____ Given information

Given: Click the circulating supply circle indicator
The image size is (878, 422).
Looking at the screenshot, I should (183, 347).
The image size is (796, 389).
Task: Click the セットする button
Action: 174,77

________

→ **Task directions**
Return each line of the records above exactly as it reads.

→ **Task response**
Given: Click the circulating supply circle indicator
The image size is (878, 422).
Looking at the screenshot, I should (183, 347).
The image size is (796, 389).
Task: Click the セットする button
Action: 174,77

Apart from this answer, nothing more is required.